[[ DATA EXTRACTS, beginning ]]
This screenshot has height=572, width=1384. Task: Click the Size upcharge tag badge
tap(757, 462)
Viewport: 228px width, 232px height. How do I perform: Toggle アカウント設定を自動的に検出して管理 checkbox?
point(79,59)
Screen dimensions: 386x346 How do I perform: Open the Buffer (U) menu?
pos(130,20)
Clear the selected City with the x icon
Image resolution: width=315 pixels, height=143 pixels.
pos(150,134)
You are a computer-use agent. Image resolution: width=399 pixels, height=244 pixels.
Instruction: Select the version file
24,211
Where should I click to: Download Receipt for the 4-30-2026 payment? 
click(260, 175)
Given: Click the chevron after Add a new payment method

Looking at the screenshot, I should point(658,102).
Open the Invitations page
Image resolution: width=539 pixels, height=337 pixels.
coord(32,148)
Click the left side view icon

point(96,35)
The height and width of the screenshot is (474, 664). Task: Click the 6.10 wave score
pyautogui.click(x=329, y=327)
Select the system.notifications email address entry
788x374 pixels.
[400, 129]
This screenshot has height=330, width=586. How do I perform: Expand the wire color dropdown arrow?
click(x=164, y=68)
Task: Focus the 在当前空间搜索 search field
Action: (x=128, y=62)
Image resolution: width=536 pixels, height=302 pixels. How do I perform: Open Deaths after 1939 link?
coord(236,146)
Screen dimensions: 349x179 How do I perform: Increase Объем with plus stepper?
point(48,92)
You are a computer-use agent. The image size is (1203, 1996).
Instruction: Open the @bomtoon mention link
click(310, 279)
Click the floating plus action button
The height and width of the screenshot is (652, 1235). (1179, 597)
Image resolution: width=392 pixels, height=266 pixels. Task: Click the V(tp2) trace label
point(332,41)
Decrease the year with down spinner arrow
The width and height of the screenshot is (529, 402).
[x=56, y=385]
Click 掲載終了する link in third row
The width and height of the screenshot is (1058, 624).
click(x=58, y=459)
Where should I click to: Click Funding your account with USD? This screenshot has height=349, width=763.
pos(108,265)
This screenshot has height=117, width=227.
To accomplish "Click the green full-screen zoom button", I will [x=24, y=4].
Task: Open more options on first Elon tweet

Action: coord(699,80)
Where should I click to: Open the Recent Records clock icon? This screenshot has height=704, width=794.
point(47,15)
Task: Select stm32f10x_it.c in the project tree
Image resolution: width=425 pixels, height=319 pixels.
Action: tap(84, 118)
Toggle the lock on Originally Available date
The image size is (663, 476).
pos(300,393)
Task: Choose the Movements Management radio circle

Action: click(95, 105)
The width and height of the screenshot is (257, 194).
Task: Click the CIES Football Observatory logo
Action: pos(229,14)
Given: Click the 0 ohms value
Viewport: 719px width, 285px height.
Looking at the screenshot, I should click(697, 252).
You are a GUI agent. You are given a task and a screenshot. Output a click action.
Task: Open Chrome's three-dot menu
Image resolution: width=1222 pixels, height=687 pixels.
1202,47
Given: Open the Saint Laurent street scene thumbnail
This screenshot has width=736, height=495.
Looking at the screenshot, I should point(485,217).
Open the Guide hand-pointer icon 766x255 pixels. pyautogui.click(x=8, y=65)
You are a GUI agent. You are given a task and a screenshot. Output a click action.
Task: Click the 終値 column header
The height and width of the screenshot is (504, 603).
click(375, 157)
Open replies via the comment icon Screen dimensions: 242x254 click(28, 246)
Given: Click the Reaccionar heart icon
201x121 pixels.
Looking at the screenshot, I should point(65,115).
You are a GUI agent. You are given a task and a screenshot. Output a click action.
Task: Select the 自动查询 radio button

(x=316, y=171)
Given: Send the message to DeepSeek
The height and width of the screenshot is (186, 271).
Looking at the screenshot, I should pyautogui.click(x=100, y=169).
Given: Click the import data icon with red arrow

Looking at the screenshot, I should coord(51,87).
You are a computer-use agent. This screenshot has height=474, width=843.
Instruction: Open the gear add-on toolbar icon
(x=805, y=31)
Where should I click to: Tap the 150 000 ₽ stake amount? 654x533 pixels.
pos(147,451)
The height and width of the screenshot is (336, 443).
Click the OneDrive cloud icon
[[ DATA EXTRACTS, end ]]
▶ WHAT YOU WILL DO
Repeat, character for character, the lines of the material above from the line with "This screenshot has height=117, width=227." through the line with "Task: Select stm32f10x_it.c".

▶ REPLY
This screenshot has height=117, width=227.
To accomplish "Click the green full-screen zoom button", I will [x=24, y=4].
Task: Open more options on first Elon tweet

Action: coord(699,80)
Where should I click to: Open the Recent Records clock icon? This screenshot has height=704, width=794.
point(47,15)
Task: Select stm32f10x_it.c in the project tree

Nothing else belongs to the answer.